Histoire de Clairvaux : son abbaye et sa maison centrale (1/3)
En mai 2023, les derniers détenus incarcérés à la maison centrale de Clairvaux ont été transférés, marquant ainsi sa fermeture définitive. Une nouvelle page se tourne donc pour Clairvaux avec l’ouverture d’un appel à projet de reconversion globale des lieux engagé par l’État, afin d’assurer la conservation de ce monument historique, site emblématique de pénitentiaire.
La centrale de Clairvaux est désormais fermée. Remontons le temps. Fondée par Bernard de Clairvaux et des moines venus de Cîteaux en 1115, l’abbaye demeure un des hauts lieux de l’ordre cistercien jusqu’à ce qu’elle devienne bien national en novembre 1789. Racheté par l’État en 1808, le bâtiment est pressenti pour accueillir soit une maison centrale de correction pour les condamnés par les tribunaux criminels, soit un hôpital général pour les mendiants valides et invalides. C’est la seconde option qui prévaut : Clairvaux accueille tout d’abord un dépôt de mendicité. Mais cette parenthèse se referme rapidement en 1816.
Le 16 juin 1808, l’empereur Napoléon ordonne la création d’une maison centrale de détention par arrondissement pour les condamnés par les tribunaux criminels de ces départements. Celle de Clairvaux va essentiellement permettre de désengorger des prisons départementales : deux quartiers séparés doivent accueillir pour l’un 600 condamnés par des cours d’assises et pour l’autre 400 condamnés à plus d’un an d’emprisonnement par des tribunaux correctionnels. Des travaux d’aménagement sont entrepris et en décembre 1813 le bâtiment correctionnel est enfin livré. Cependant, l’église abbatiale et son majestueux portail sont intégralement détruits au passage. En ce qui concerne les criminels, il faut attendre le mois de février 1817 pour qu’un quartier de « grande détention » soit enfin ouvert.
Premier drame à la centrale
Au mois de novembre 1831, le surveillant-chef Delacelle est assassiné dans un atelier de Clairvaux par le détenu Claude Gueux. Condamné à mort et exécuté, Claude Gueux a inspiré son roman éponyme à Victor Hugo, véritable réquisitoire contre la peine de mort.
Au XIXe siècle, un certain nombre de détenus politiques sont incarcérés à Clairvaux dans un quartier isolé. Leur provenance suit la courbe des événements politiques qui secouent la France tout au long du XIXe siècle : insurrections de 1832 et de 1834 à Paris et à Lyon, de 1848 et de la Commune. Des anarchistes célèbres y sont incarcérés, comme Auguste Blanqui ou Pierre Kropotkine.
Règlement de comptes
A partir de 1945, Clairvaux, à l’instar de la prison de Fresnes, devient un établissement chargé de gérer l’épuration conduite par les cours de justice. Parmi les détenus condamnés pour des faits de collaboration figurent Charles Maurras et Maurice Pujo, des journalistes du journal collaborationniste Je suis partout, Pierre Vitoux, Pierre-Antoine Cousteau et Lucien Rebatet, ainsi que d’autres journalistes comme Camille Fegy, André Dulion de Laumois, Christian de la Mazière, etc. Mais aussi des personnalités politiques ayant servi sous Vichy comme les amiraux Jean-Pierre Esteva et Jean de Laborde, Xavier Vallat, Paul Marion, François Chasseigne et Jacques Benoist-Méchin.
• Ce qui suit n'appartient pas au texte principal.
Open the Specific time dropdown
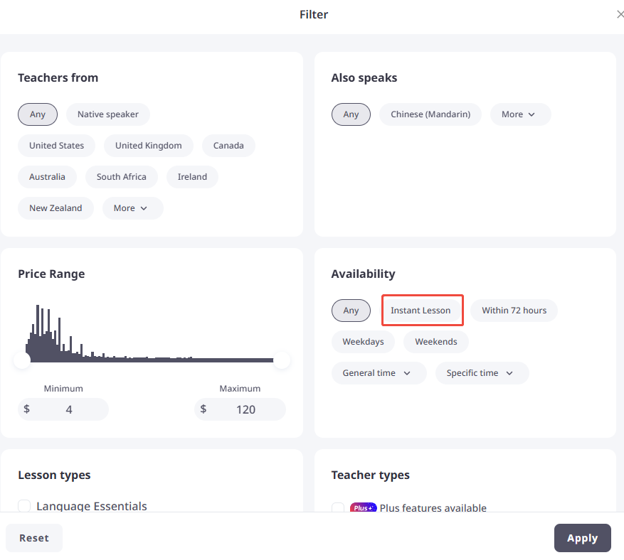This screenshot has width=624, height=560. 482,373
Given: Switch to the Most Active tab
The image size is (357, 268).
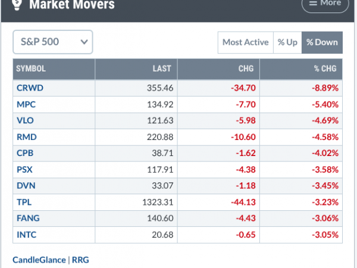Looking at the screenshot, I should point(245,42).
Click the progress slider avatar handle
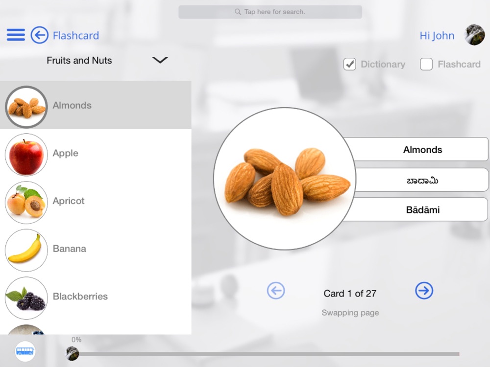 72,354
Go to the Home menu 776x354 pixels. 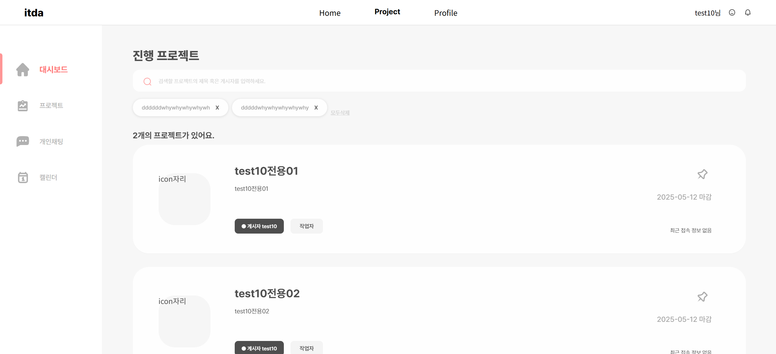330,13
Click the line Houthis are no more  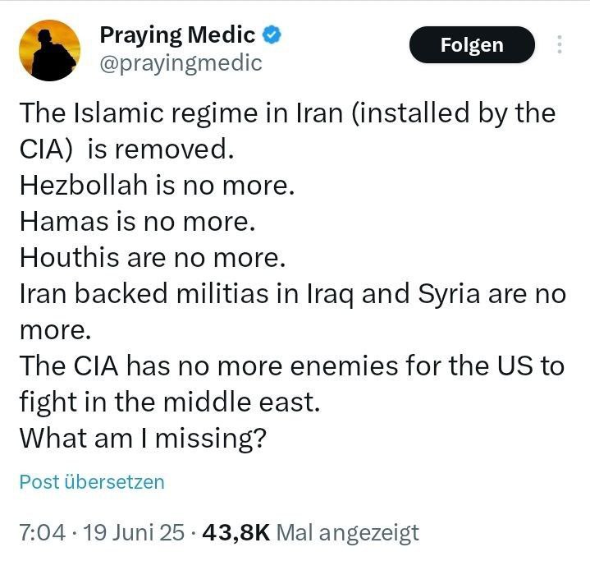pos(153,257)
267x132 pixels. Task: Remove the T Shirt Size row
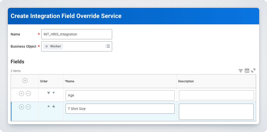tap(28, 107)
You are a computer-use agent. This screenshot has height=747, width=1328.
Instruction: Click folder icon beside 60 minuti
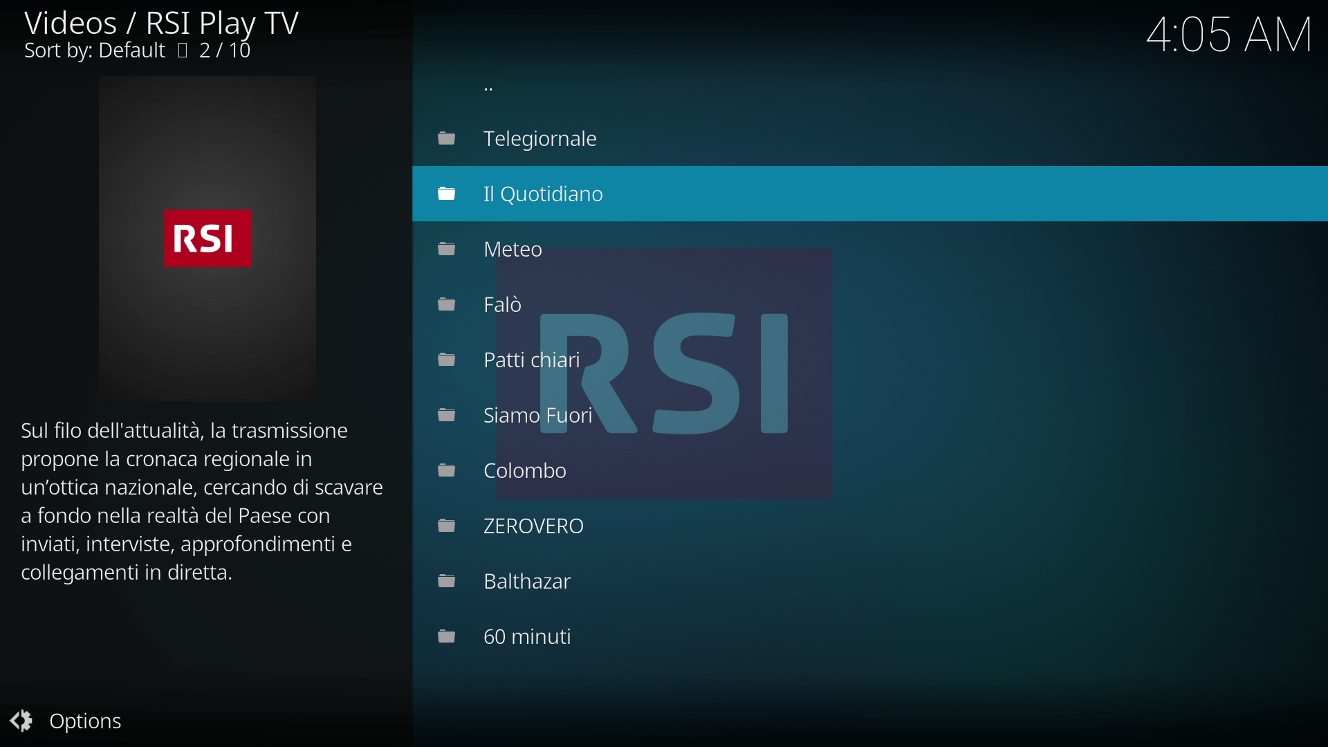coord(447,636)
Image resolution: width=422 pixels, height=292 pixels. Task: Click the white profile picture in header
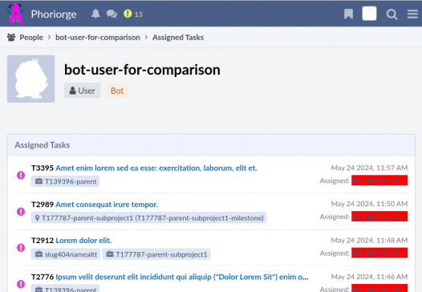[x=369, y=14]
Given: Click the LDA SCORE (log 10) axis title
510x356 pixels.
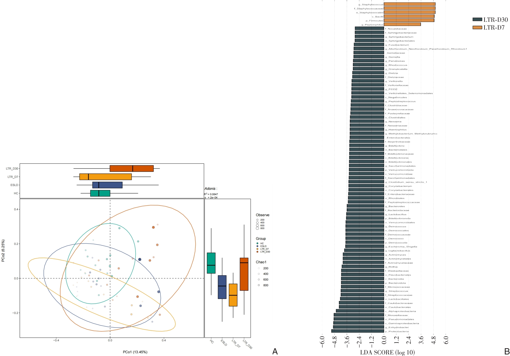Looking at the screenshot, I should [x=387, y=352].
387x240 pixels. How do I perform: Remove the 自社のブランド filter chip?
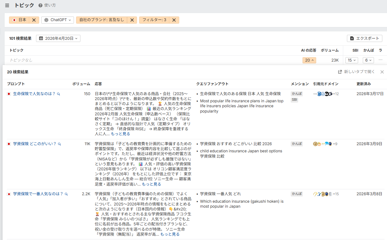132,20
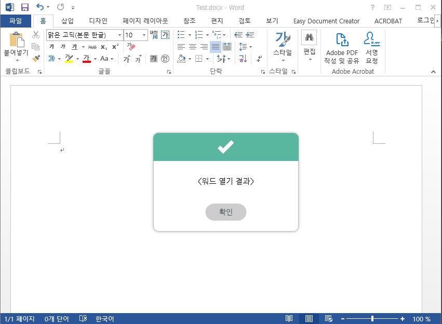Expand the 스타일 styles gallery
This screenshot has width=442, height=324.
pyautogui.click(x=283, y=60)

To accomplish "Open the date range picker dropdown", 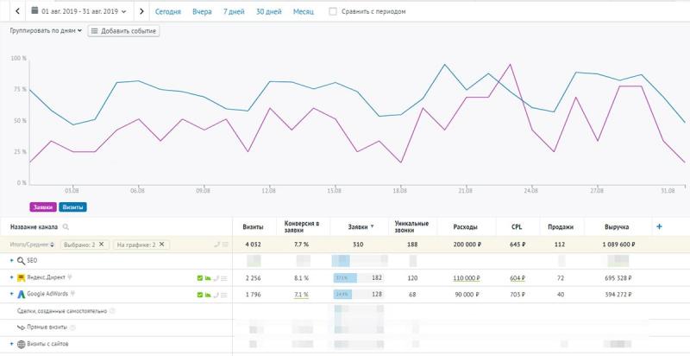I will coord(78,12).
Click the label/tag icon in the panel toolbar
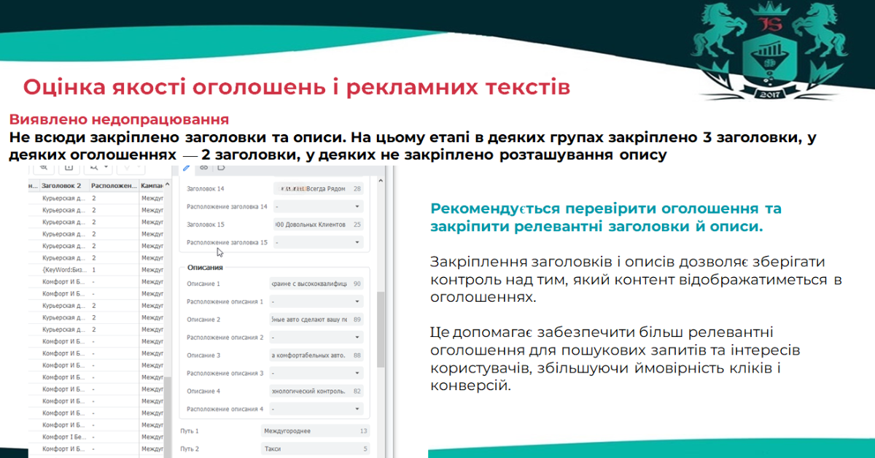 click(221, 167)
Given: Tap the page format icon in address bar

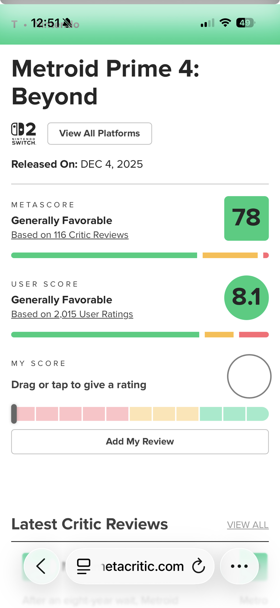Looking at the screenshot, I should [x=84, y=566].
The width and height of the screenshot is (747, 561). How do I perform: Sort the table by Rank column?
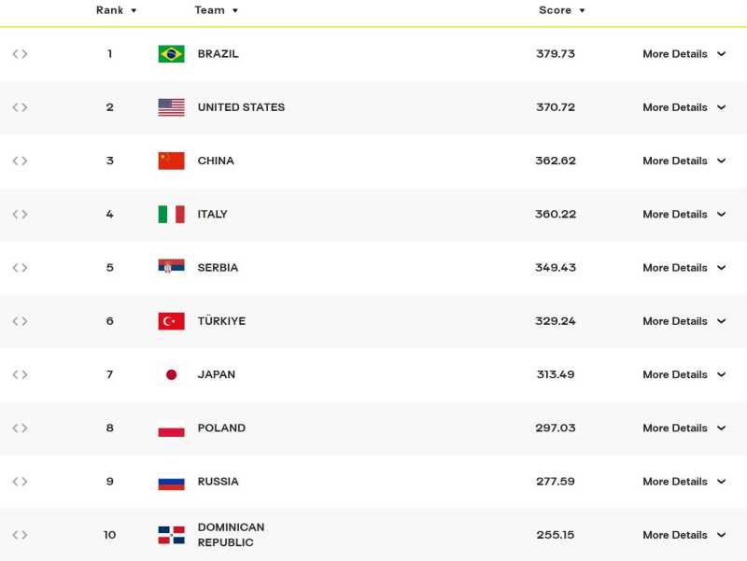(117, 10)
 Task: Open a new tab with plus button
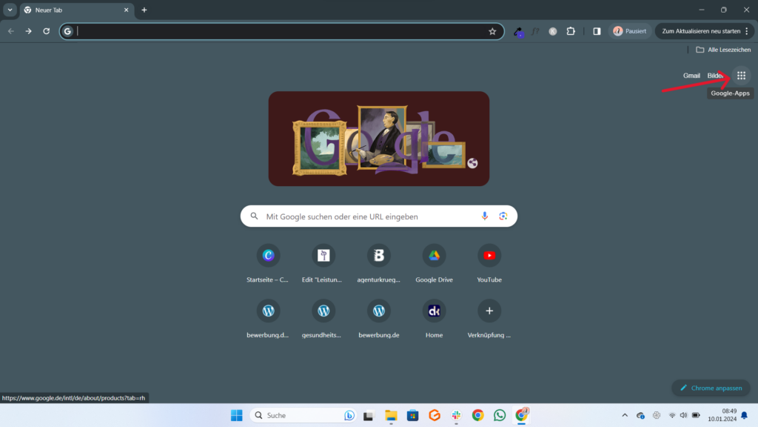(x=144, y=10)

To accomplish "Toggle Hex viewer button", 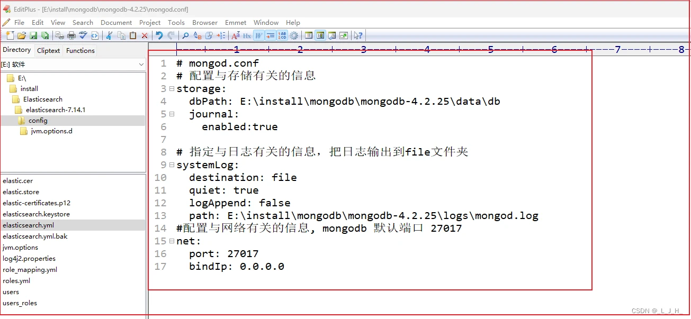I will point(247,35).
A partir de 1971, l’ancienne maison centrale ferme ses portes au profit d’un nouvel établissement, beaucoup plus moderne. Mais celui-ci va connaître de nombreux drames.
Un lieu chargé de symboles
La maison centrale de Clairvaux est un lieu emblématique de la mémoire pénitentiaire. C’est en effet à Clairvaux que le Garde des Sceaux Éric Dupont-Moretti annonce le 22 septembre 2020 la signature d’une convention pour soutenir les familles des agents du ministère de la Justice ayant perdu un proche. C’est encore à Clairvaux, le 22 septembre 2022 que Laurent Ridel, directeur de l’administration pénitentiaire, annonce la création de la journée nationale d’hommage aux personnels pénitentiaires mort ou gravement blessés en service.